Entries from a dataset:
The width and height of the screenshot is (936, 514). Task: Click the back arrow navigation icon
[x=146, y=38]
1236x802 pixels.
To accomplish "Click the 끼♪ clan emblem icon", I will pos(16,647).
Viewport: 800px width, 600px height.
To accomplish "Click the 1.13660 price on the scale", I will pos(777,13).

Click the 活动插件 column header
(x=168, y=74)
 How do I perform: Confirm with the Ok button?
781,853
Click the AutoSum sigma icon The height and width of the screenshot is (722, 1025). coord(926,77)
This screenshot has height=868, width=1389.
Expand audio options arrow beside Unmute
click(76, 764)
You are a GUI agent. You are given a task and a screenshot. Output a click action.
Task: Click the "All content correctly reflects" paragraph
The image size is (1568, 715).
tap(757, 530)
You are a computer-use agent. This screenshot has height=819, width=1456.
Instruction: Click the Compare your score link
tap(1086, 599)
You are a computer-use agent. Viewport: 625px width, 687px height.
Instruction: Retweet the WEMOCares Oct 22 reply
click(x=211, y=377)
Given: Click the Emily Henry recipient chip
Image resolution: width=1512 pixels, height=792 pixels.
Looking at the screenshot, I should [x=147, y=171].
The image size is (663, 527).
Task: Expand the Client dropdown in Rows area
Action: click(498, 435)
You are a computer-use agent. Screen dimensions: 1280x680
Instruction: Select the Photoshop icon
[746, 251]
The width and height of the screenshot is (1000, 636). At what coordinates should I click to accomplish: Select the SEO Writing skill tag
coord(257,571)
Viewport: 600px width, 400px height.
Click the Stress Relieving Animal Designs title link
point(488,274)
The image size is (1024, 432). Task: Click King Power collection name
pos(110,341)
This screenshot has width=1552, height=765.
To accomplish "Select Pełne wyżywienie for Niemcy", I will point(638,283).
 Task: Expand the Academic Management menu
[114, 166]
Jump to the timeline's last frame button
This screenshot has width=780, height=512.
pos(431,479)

__What is expected__
Rewrite all of the records, replacing "computer-use agent" with "desktop assistant" and leaving everything else unchanged.

__Solution to the problem__
The width and height of the screenshot is (936, 514). Task: Click the back arrow navigation icon
[x=146, y=38]
1236x802 pixels.
To accomplish "Click the 끼♪ clan emblem icon", I will pos(16,647).
Viewport: 800px width, 600px height.
To accomplish "Click the 1.13660 price on the scale", I will pos(777,13).

Click the 活动插件 column header
(x=168, y=74)
 How do I perform: Confirm with the Ok button?
781,853
Click the AutoSum sigma icon The height and width of the screenshot is (722, 1025). coord(926,77)
This screenshot has height=868, width=1389.
Expand audio options arrow beside Unmute
click(76, 764)
You are a GUI agent. You are given a task and a screenshot. Output a click action.
Task: Click the "All content correctly reflects" paragraph
The image size is (1568, 715).
tap(757, 530)
You are a desktop assistant. This screenshot has height=819, width=1456.
Instruction: Click the Compare your score link
tap(1086, 599)
You are a desktop assistant. Viewport: 625px width, 687px height.
Instruction: Retweet the WEMOCares Oct 22 reply
click(x=211, y=377)
Given: Click the Emily Henry recipient chip
Image resolution: width=1512 pixels, height=792 pixels.
Looking at the screenshot, I should [x=147, y=171].
The image size is (663, 527).
Task: Expand the Client dropdown in Rows area
Action: click(498, 435)
You are a desktop assistant. Screen dimensions: 1280x680
Instruction: Select the Photoshop icon
[746, 251]
The width and height of the screenshot is (1000, 636). At what coordinates should I click to accomplish: Select the SEO Writing skill tag
coord(257,571)
Viewport: 600px width, 400px height.
Click the Stress Relieving Animal Designs title link
point(488,274)
The image size is (1024, 432). Task: Click King Power collection name
pos(110,341)
This screenshot has width=1552, height=765.
To accomplish "Select Pełne wyżywienie for Niemcy", I will point(638,283).
 Task: Expand the Academic Management menu
[114, 166]
Jump to the timeline's last frame button
This screenshot has width=780, height=512.
pos(431,479)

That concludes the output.